▶ [Supplied material]:
________________________________________
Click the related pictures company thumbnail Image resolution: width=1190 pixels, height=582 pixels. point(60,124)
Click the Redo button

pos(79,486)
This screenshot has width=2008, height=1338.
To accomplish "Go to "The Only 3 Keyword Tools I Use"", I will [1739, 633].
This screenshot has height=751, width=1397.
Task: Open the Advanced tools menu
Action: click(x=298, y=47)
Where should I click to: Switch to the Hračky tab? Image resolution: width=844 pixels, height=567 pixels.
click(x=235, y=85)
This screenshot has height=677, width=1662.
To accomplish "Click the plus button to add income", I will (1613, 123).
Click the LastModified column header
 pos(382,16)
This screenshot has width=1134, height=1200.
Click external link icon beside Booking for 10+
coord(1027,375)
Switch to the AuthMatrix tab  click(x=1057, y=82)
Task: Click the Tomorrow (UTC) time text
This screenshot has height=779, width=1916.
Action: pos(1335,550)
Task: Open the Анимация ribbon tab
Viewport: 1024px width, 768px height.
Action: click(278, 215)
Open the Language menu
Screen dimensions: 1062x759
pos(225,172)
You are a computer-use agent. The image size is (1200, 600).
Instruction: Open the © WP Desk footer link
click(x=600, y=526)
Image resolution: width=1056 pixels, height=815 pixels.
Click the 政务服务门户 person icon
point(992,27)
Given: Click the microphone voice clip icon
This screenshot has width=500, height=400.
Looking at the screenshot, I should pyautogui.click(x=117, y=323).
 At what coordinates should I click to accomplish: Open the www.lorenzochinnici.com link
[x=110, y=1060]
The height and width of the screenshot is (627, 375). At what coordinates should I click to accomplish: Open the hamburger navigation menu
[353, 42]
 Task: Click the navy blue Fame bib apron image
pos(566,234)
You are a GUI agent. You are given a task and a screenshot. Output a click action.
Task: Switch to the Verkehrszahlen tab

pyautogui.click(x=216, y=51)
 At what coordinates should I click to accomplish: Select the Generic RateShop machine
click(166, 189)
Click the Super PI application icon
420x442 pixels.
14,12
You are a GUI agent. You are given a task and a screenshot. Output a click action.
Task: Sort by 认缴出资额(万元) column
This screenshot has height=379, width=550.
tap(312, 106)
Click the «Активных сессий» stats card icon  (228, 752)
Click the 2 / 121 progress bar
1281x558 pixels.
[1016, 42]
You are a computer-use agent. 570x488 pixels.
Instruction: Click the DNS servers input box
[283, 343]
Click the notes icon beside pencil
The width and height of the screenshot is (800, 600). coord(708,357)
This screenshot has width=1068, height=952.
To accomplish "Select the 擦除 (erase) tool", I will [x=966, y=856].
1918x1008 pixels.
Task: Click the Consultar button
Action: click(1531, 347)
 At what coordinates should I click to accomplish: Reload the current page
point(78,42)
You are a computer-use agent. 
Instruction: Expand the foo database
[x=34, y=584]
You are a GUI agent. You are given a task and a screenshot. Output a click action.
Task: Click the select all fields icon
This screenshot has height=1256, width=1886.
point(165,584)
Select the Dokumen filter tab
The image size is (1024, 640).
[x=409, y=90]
________________________________________
▶ [Exercise directions]:
Which lines should be output? Exactly those from the first line of the data through the line containing "Task: Sort by 认缴出资额(万元) column", inclusive.

▶ [Response box]:
Click the related pictures company thumbnail Image resolution: width=1190 pixels, height=582 pixels. point(60,124)
Click the Redo button

pos(79,486)
This screenshot has width=2008, height=1338.
To accomplish "Go to "The Only 3 Keyword Tools I Use"", I will [1739, 633].
This screenshot has height=751, width=1397.
Task: Open the Advanced tools menu
Action: click(x=298, y=47)
Where should I click to: Switch to the Hračky tab? Image resolution: width=844 pixels, height=567 pixels.
click(x=235, y=85)
This screenshot has height=677, width=1662.
To accomplish "Click the plus button to add income", I will (1613, 123).
Click the LastModified column header
 pos(382,16)
This screenshot has width=1134, height=1200.
Click external link icon beside Booking for 10+
coord(1027,375)
Switch to the AuthMatrix tab  click(x=1057, y=82)
Task: Click the Tomorrow (UTC) time text
This screenshot has height=779, width=1916.
Action: pos(1335,550)
Task: Open the Анимация ribbon tab
Viewport: 1024px width, 768px height.
Action: click(278, 215)
Open the Language menu
Screen dimensions: 1062x759
pos(225,172)
You are a computer-use agent. The image size is (1200, 600).
Instruction: Open the © WP Desk footer link
click(x=600, y=526)
Image resolution: width=1056 pixels, height=815 pixels.
Click the 政务服务门户 person icon
point(992,27)
Given: Click the microphone voice clip icon
This screenshot has width=500, height=400.
Looking at the screenshot, I should pyautogui.click(x=117, y=323).
 At what coordinates should I click to accomplish: Open the www.lorenzochinnici.com link
[x=110, y=1060]
The height and width of the screenshot is (627, 375). At what coordinates should I click to accomplish: Open the hamburger navigation menu
[353, 42]
 Task: Click the navy blue Fame bib apron image
pos(566,234)
You are a GUI agent. You are given a task and a screenshot. Output a click action.
Task: Switch to the Verkehrszahlen tab

pyautogui.click(x=216, y=51)
 At what coordinates should I click to accomplish: Select the Generic RateShop machine
click(166, 189)
Click the Super PI application icon
420x442 pixels.
14,12
You are a GUI agent. You are given a task and a screenshot. Output a click action.
Task: Sort by 认缴出资额(万元) column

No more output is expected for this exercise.